Application: Program TGUs as a strength exercise once or twice per week, aiming for 3–5 reps per side with a challenging weight. It’s particularly effective in building resilience for athletes in sports with high physical demands, like rugby or MMA, as it strengthens multiple muscle groups while improving body control.
6. A Safer Way to Build Overhead Strength
Benefit: The TGU allows athletes to build overhead strength in a controlled manner, minimizing shoulder and spine strain. By keeping the shoulder packed and maintaining a neutral spine throughout the movement, the TGU strengthens the overhead position safely, which can improve performance in sports requiring overhead activity.

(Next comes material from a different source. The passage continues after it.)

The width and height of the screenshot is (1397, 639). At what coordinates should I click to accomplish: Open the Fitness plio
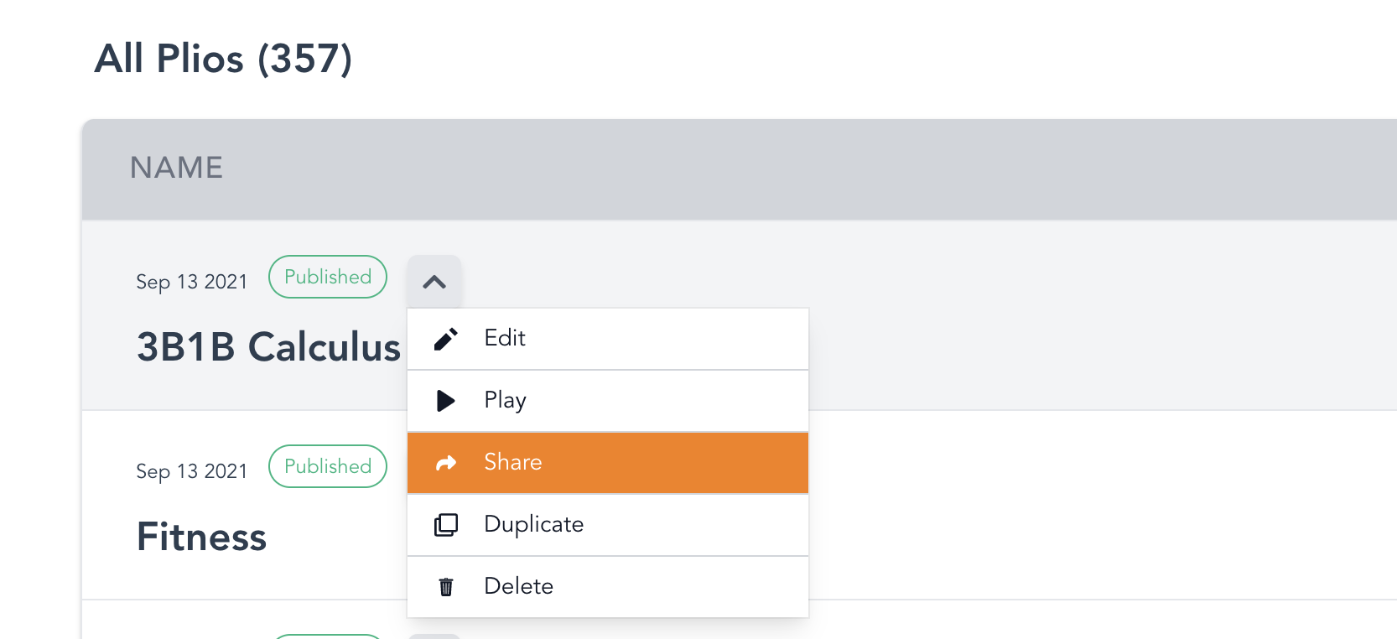click(x=201, y=537)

Application: For athletes with prior shoulder issues or those new to overhead lifting, the TGU is a safe way to develop strength. Start with a manageable weight and aim to move slowly, ensuring the shoulder remains stable and packed down into the socket. This methodical approach will safely improve overhead strength and control.
7. Reinforced Mental Focus and Patience
Benefit: The TGU demands patience and mental focus. Each part of the movement needs to be performed with attention to detail, which translates to improved focus in other training and competitive situations.
Application: TGUs are ideal at the beginning of a workout to focus the mind and set the tone for training. Ask athletes to slow down each phase, using the TGU as an exercise in concentration and control, which will help them remain calm and focused under pressure in game situations.
How to Incorporate the Turkish Get-Up into an Athletic Training Program
The Turkish get-up is versatile enough to fit into multiple stages of an athlete’s program:
- Warm-Up: A light-weight TGU can be included as part of a dynamic warm-up, helping athletes “wake up” their core, hips, and shoulders for the training session.
- Strength Training: With heavier loads, the TGU serves as a strength exercise to build core, shoulder, and hip stability.
- Conditioning Circuit: TGUs can be included in conditioning circuits with other functional exercises to build strength and endurance without high-impact stress.
Consider programming TGUs for 2–4 reps per side with a controlled tempo, either as part of a warm-up or as a dedicated strength movement. Make sure athletes progress only once they’ve mastered the form with lighter weights, focusing on quality over quantity.
Final Thoughts: The Value of the Turkish Get-Up for Athletic Development
The kettlebell Turkish get-up is more than just an exercise; it’s a multi-faceted movement that builds strength, stability, and body awareness, all crucial for athletic success. By incorporating the TGU into training, athletes can unlock greater physical control, better mobility, and enhanced resilience. With patience and consistency, this “primer” exercise can become an integral part of any athlete’s routine, setting them up for a stronger, more stable, and injury-resistant body.